God bless both of you! What a great story.
I know this story is true because I have watched Prentice and Mary Ann on his better health journey. Mary Ann has put in more than a few 24 hours researching nutritional sites and making diet changes. Oh what a heroine she is, not because she has worked so with these life changing challenges, but because I see the love and support she has for Prentice every time I see her eyes meet his. Prentice too is a hero to me! He has earned this title because I see him standing strong as he practices his new healthy life style changes. Even more I see in his eyes too a supreme love for Mary Ann, a love that certainly has been blessed by their God. I’ve already wished Prentice a happy birthday. Now I simply wish them blessings as every day brings new beginnings.
I became reader of this blog after a friend of mine sent me a link. Now I am a fan of the people who write it. I know many people can find hope in this story as I do.

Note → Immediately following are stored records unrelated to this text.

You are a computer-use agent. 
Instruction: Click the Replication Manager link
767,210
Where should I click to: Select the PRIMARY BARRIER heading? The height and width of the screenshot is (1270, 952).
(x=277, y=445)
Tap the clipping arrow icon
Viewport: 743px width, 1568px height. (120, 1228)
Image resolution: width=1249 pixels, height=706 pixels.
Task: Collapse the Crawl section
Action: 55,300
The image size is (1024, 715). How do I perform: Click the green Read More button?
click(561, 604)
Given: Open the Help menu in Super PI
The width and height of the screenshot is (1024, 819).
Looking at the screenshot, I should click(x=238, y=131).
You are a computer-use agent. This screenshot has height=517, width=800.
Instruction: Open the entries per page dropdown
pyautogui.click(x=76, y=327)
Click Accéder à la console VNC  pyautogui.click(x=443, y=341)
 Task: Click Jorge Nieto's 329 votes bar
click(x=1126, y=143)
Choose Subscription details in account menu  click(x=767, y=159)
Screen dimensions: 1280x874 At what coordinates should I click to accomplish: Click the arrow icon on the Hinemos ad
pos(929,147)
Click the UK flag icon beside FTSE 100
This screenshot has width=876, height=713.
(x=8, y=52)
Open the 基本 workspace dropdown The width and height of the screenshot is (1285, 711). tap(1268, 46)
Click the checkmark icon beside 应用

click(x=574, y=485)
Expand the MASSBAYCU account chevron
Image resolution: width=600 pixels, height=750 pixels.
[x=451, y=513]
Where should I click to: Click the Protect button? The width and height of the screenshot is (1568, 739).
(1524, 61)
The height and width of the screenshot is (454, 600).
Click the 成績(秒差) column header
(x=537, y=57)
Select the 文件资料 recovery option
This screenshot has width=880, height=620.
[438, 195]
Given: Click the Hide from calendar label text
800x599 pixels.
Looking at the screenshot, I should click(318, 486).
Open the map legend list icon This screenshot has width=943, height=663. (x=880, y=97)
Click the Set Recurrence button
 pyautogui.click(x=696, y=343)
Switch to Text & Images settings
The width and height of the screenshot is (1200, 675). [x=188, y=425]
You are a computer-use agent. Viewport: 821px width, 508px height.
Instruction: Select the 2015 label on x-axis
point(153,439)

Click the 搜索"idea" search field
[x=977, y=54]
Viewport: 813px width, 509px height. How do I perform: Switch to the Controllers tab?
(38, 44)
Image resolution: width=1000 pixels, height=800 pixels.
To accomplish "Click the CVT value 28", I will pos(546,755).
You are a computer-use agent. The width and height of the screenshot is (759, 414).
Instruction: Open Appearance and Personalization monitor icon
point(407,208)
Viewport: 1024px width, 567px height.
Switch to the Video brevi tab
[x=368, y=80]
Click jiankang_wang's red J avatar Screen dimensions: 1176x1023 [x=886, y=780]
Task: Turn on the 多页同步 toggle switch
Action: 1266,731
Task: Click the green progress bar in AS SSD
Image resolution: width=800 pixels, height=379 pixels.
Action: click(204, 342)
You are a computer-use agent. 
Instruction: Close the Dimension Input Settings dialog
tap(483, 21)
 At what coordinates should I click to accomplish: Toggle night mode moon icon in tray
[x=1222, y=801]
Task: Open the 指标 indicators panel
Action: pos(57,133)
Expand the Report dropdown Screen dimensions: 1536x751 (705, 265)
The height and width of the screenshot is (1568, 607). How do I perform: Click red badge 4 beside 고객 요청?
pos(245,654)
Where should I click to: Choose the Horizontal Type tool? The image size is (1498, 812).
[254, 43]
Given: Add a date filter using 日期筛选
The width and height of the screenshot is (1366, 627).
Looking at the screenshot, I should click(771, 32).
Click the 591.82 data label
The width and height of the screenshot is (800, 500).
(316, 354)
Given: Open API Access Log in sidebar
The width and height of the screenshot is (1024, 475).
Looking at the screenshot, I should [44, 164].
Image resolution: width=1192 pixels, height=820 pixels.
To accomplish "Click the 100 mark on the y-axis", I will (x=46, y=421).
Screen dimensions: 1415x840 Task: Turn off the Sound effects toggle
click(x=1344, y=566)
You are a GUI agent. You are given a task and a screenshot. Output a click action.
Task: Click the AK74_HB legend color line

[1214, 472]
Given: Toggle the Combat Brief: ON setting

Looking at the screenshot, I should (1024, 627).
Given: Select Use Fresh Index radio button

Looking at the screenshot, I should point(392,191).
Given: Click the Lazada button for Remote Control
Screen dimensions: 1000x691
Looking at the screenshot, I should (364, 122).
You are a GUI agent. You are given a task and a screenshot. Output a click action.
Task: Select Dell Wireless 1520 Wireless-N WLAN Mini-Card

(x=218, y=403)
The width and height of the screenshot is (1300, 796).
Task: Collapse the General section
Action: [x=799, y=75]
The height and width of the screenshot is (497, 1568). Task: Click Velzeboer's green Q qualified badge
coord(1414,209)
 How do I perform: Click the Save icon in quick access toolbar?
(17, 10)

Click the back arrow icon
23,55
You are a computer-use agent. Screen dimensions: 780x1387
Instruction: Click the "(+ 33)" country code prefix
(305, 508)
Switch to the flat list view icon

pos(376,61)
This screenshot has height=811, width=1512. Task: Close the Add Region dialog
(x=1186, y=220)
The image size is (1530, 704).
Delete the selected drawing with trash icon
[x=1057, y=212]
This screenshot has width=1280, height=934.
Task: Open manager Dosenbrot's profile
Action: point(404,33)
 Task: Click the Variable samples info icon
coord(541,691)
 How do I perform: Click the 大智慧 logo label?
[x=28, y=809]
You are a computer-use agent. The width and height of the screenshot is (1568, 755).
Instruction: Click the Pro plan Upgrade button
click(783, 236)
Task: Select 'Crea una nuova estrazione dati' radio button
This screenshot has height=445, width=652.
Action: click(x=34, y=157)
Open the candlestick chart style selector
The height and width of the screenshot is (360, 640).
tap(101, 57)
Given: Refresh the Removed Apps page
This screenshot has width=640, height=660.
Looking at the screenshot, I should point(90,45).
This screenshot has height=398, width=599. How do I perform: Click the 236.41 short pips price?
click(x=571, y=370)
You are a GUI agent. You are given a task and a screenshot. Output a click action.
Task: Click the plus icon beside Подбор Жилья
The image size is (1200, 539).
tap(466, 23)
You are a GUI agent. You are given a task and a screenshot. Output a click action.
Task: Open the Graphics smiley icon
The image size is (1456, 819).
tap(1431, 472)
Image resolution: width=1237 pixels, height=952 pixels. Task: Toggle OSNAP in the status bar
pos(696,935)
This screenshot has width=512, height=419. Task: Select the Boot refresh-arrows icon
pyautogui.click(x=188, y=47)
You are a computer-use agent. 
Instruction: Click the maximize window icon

I have the honor of being good friends with the writer’s of this blog. Their story and love for one another never fails to amaze me.
Prentice, you weren’t supposed to be here for another birthday, but you were and because of that, we are infinitely blessed!
Here’s to another year of beating the odds! Ole to you!
Isn’t it wonderful what love can do!
And now it is time for you two to set-up an account with YouTube, turn on your webcam, and BROADCAST your Perkerson-Park Blog. I think a great many of your fans would love to see your faces – and besides you have beautiful broadcasting voices!!! Just promise us that you won’t get so much money from YouTube that you retire from our internet world…..
The love between you and Mary is almost as precious to me as that I shared with Chuck. It does my heart good to hear you shouting it for all the world to hear. I treasure each minute we shared and now that those memories and moments are all that I have left of him, it really makes me feel good to hear that you too needed the time alone with her. Chuck and I had dreams of sharing the typical little house with the picket fence that we all used to envision our parents one day sharing, we weren’t fortunate enough to have that. As much as I love my children and grandchildren, I can’t help wishing we had had a little more time alone together.